Buffett buys Mexico.
Mission completed. Warren Buffett shot and killed a massive, $1.09 trillion elephant with this morning's acquisition of Mexico. Berkshire is buying the remaining $100 billion it doesn't already own plus $900 billion in debt. That makes it the largest acquisition in its history, trouncing its former elephant, the $44 billion purchase of BNI last year. "If you gave me $10 trillion and asked me to produce another Mexico, I would give it back to you and say it can't be done" - Mr. Buffett told the WSJ reporter. In other Berkshire news, class B shares will be split 500-to-1.
Obama pardons Madoff, offers a job in the government.
President Obama pardoned the infamous financier Bernard Madoff on Thursday, after Madoff's memoir netted him enough money to compensate the investors in Madoff Securities for all the losses they suffered when Madoff admitted his company was one big Ponzi scheme. Madoff's lawyer announced yesterday that Warner Bros. agreed to pay $60 billion for the film rights to his memoir titled "One up on SEC" - enough to pay back both the principal and the interest that was owed to the depositors, and to still continue running his investment company. Mr. Madoff will now advise Mr. Obama on how to cope with growing Social Security deficits.
Investor buys copper for $10,000 an ounce.
Commodity investor Fungus Winklebottom purchased 20,000 ounces of yellow metal today for $10,000 an ounce after mistakenly placing an order for copper instead of gold. While slightly disappointed, the investor said he still intended to hold the copper to let it grow into its valuation. "It wasn't a very good deal, but it was an OK deal" - Mr. Winklebottom said. -As long as I can put my dollars into something tangible, I feel I'm still receiving full value for my money". Mr. Winglebottom said he was now looking to add arsenic, lead, and mercury to his commodity stockpile.
Moody's leaves Zimbabwe's AAA rating unchanged
Moody's today announced its decision to keep Zimbabwe's sovereign rating unchanged, citing the government's quantitative easing policies. "We like the fact that they are not dogmatic when it comes to monetary policy" - the ratings agency said in a statement this morning. -"Its heavy reliance on quantitative easing gives us reason to believe that the probability of default on its sovereign debt is extremely low." The ratings agency's decision was welcome news to S. S. Mumbengegwi, Zimbabwe's Foreign Minister, who was visiting China to reassure the Chinese government that Zimbabwe is a good investment. "I certainly do think that the Chinese government and central bank are making a smart decision by continuing to invest in Zimbabwe Treasury bonds," Mumbengegwi said in the interview, shortly before departing for Harare. To boost the economy, Zimbabwe has to incur more debt, he said. "It would not be in China's interest if we were unable to get our economy moving," Mumbengegwi said. "So by continuing to support Zimbabwe Treasury instruments, the Chinese are recognizing our interconnection.

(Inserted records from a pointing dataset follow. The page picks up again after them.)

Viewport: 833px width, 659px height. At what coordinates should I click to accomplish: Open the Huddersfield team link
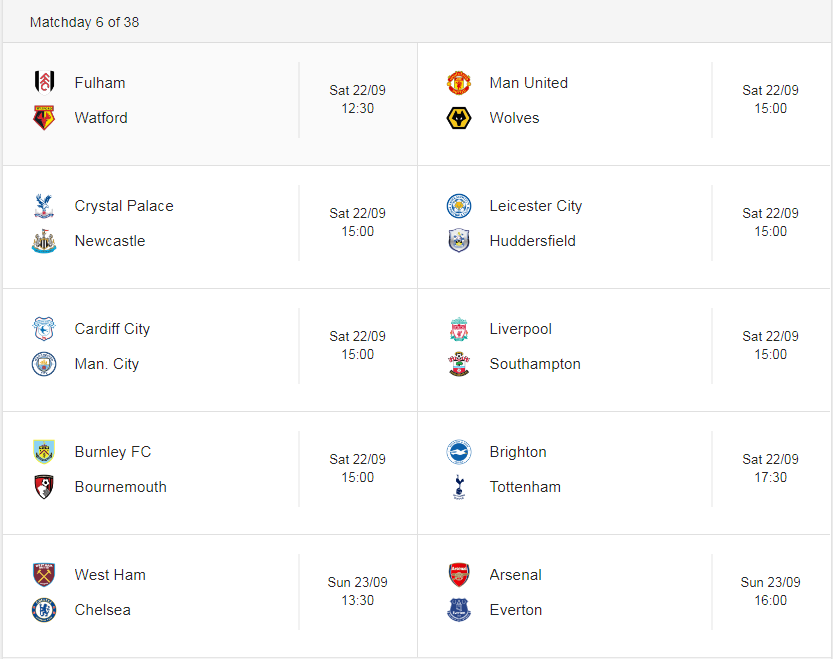pos(532,241)
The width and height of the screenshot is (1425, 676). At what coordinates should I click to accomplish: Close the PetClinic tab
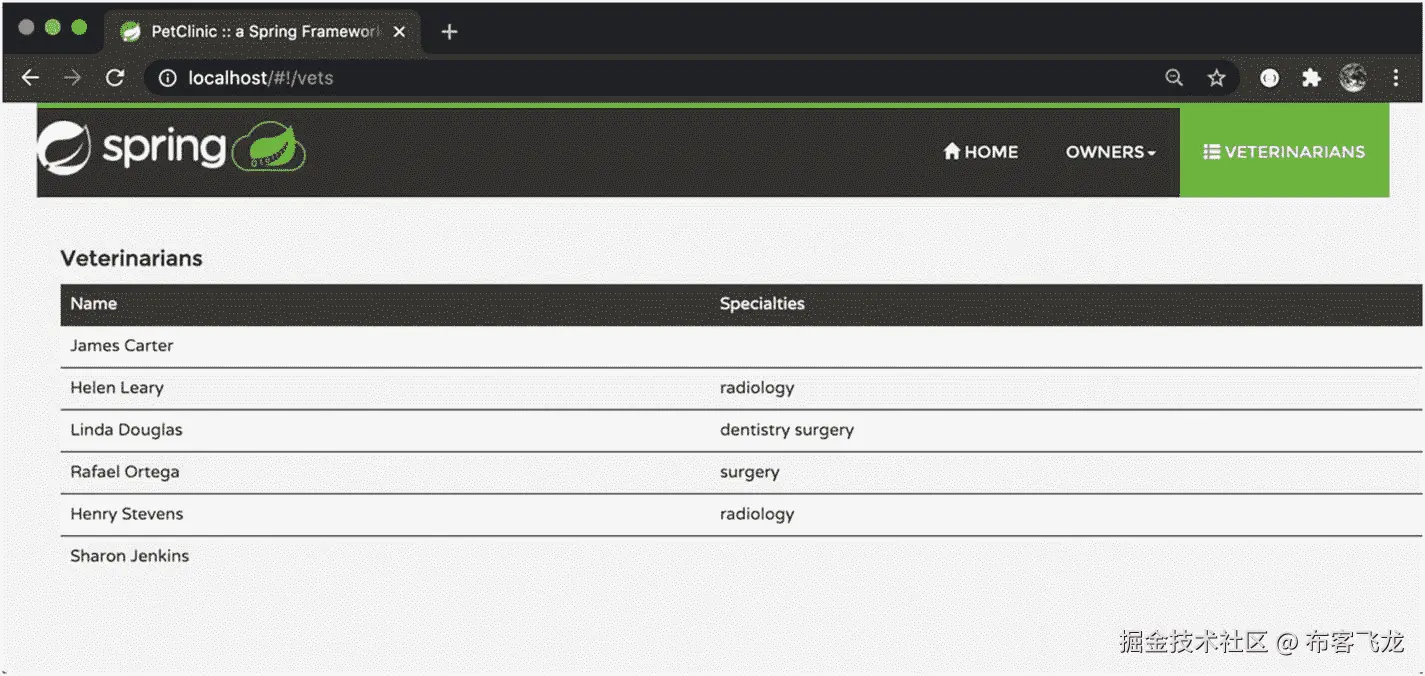point(400,32)
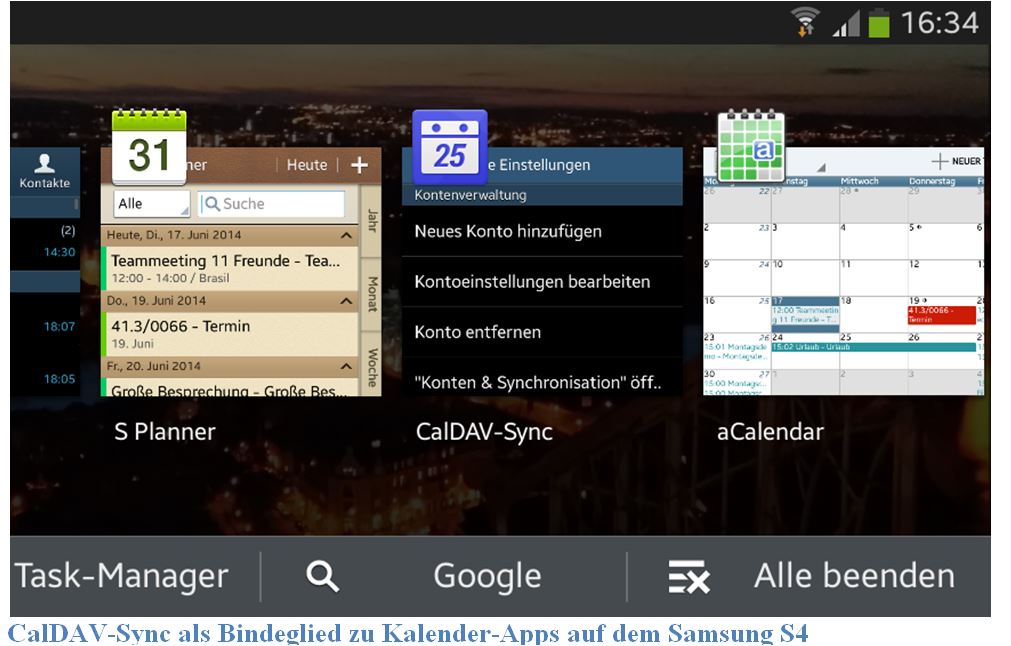Viewport: 1011px width, 646px height.
Task: Open the S Planner calendar app icon
Action: coord(149,147)
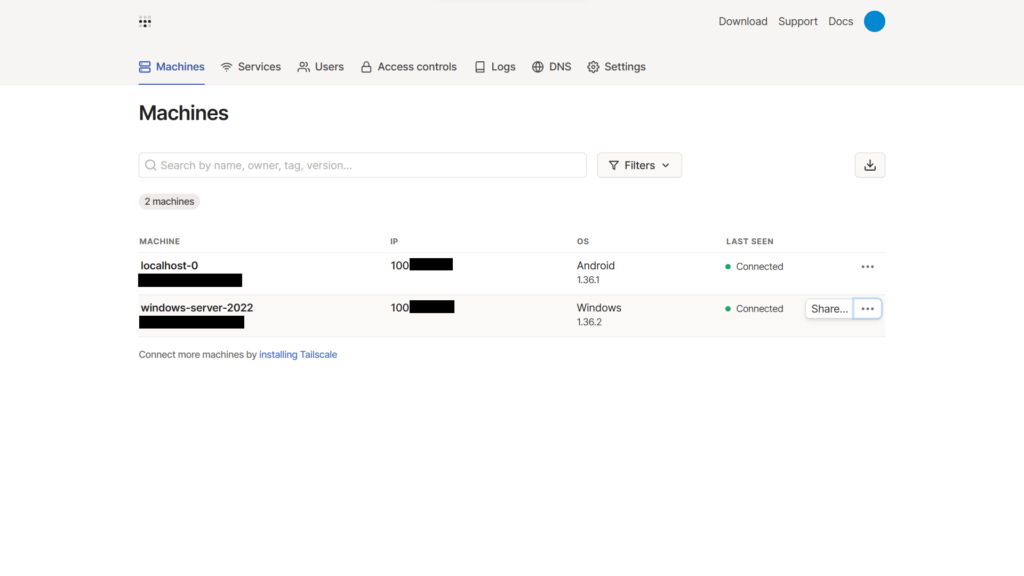Click the Services wifi icon
Screen dimensions: 1024x576
(x=227, y=67)
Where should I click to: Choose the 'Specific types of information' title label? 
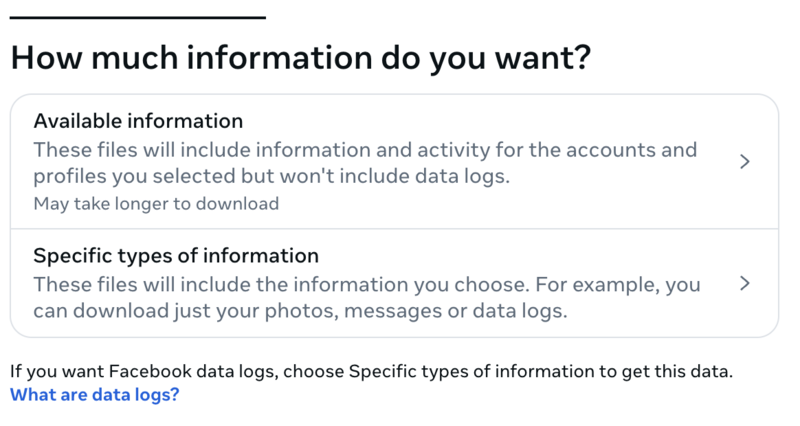click(176, 255)
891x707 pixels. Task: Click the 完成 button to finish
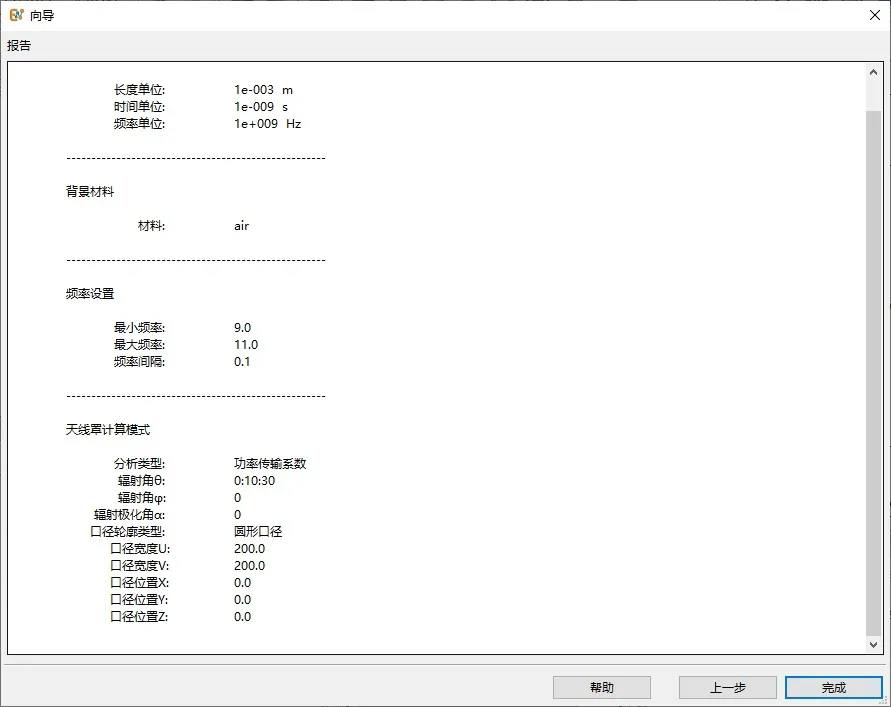[x=833, y=688]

Our economies are so intertwined, the Chinese know that to start exporting again to Zimbabwe, Zimbabwe has to take some very drastic measures with this stimulus package, which means we have to incur more debt." Zimbabwean investors reacted positively to the announcement, sending the market up another 20%. Zimbabwean stocks have been on a tear lately, rising 3000% from their March lows.